# BRIEF:
From the line containing "Contacto (1030, 305)" down to the line containing "About the festival (504, 2099)" in the records below, reproduce every line exactly, ends included, and omit all others.

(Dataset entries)
= Beginning of Section =

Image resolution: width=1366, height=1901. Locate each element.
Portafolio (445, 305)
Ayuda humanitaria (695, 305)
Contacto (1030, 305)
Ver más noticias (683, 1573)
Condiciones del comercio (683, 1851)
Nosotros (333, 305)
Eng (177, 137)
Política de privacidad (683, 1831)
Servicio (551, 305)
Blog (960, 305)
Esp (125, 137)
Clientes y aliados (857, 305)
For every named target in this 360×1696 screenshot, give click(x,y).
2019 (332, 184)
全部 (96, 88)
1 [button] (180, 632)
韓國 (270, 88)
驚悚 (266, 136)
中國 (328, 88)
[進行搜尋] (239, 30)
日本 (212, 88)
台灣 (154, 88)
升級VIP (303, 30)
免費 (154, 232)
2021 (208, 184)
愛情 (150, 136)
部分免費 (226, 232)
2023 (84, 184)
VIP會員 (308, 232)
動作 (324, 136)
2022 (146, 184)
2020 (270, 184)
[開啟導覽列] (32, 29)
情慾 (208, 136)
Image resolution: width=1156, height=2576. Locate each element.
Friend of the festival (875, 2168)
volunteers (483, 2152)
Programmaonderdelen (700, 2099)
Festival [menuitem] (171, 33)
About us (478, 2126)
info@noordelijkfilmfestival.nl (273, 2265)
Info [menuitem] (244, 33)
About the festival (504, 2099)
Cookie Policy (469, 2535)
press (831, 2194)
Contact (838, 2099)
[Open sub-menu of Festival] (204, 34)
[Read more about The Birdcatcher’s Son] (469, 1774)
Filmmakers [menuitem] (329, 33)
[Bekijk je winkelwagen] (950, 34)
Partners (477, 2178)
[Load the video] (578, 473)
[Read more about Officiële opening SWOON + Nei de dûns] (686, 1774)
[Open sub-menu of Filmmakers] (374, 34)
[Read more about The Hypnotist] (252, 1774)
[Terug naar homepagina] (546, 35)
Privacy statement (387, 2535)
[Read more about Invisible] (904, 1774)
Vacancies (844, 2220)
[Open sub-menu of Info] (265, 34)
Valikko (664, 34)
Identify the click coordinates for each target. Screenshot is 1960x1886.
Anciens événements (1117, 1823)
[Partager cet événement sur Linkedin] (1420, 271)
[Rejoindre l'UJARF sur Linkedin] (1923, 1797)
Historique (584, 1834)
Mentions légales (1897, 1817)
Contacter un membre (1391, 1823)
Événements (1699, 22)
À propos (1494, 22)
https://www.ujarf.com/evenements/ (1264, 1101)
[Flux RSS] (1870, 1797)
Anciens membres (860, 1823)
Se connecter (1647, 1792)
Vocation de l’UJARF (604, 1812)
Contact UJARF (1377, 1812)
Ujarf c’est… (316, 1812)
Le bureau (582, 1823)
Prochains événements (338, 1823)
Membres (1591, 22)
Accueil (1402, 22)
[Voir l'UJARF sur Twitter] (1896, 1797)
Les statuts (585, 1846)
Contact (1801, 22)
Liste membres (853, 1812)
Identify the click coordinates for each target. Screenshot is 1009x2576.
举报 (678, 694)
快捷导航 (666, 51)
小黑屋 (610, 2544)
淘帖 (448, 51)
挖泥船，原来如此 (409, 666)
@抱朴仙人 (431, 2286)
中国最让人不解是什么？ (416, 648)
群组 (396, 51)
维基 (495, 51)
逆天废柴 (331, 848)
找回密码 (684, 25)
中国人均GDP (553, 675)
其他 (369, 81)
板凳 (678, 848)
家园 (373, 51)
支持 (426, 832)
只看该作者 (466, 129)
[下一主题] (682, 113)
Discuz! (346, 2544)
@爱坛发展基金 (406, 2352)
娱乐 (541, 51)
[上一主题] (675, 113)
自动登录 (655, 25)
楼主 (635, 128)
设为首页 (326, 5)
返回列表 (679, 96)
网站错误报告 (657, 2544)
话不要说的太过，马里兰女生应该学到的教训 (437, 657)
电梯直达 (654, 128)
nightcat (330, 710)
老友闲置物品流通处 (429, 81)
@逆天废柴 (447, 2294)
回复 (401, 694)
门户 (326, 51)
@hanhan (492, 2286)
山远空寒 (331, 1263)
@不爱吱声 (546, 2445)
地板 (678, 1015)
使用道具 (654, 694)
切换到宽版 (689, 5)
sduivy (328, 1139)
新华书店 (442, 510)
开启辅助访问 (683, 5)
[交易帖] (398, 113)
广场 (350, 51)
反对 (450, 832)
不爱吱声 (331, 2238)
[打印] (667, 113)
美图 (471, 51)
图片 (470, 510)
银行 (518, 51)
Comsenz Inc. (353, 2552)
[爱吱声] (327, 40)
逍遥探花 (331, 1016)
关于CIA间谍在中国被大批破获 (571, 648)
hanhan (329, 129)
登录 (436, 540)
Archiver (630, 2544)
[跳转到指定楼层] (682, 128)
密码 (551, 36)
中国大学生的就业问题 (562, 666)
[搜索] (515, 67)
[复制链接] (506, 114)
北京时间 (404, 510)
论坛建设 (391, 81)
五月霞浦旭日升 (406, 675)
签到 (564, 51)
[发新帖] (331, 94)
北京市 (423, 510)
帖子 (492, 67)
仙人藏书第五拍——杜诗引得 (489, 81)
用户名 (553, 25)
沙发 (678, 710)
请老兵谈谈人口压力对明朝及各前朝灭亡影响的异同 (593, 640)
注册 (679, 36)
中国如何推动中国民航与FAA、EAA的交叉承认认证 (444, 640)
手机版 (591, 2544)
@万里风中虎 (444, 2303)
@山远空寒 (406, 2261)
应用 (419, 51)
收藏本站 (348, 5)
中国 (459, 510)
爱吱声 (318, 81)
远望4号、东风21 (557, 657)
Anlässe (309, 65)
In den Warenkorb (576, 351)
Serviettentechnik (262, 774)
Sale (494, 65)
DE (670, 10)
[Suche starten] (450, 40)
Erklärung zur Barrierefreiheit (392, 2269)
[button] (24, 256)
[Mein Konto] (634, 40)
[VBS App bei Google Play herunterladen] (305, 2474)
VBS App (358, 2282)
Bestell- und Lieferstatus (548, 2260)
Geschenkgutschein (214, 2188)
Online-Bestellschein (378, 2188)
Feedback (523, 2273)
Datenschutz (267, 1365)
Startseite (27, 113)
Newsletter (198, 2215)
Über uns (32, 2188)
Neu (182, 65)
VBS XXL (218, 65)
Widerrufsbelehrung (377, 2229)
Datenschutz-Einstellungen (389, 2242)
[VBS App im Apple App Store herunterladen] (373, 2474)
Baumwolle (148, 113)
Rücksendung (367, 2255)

= End of Section =

# WRITTEN RESPONSE:
Contacto (1030, 305)
Ver más noticias (683, 1573)
Condiciones del comercio (683, 1851)
Nosotros (333, 305)
Eng (177, 137)
Política de privacidad (683, 1831)
Servicio (551, 305)
Blog (960, 305)
Esp (125, 137)
Clientes y aliados (857, 305)
For every named target in this 360×1696 screenshot, give click(x,y).
2019 (332, 184)
全部 (96, 88)
1 [button] (180, 632)
韓國 (270, 88)
驚悚 (266, 136)
中國 (328, 88)
[進行搜尋] (239, 30)
日本 (212, 88)
台灣 (154, 88)
升級VIP (303, 30)
免費 (154, 232)
2021 (208, 184)
愛情 (150, 136)
部分免費 (226, 232)
2023 (84, 184)
VIP會員 (308, 232)
動作 (324, 136)
2022 (146, 184)
2020 (270, 184)
[開啟導覽列] (32, 29)
情慾 (208, 136)
Image resolution: width=1156, height=2576. Locate each element.
Friend of the festival (875, 2168)
volunteers (483, 2152)
Programmaonderdelen (700, 2099)
Festival [menuitem] (171, 33)
About us (478, 2126)
info@noordelijkfilmfestival.nl (273, 2265)
Info [menuitem] (244, 33)
About the festival (504, 2099)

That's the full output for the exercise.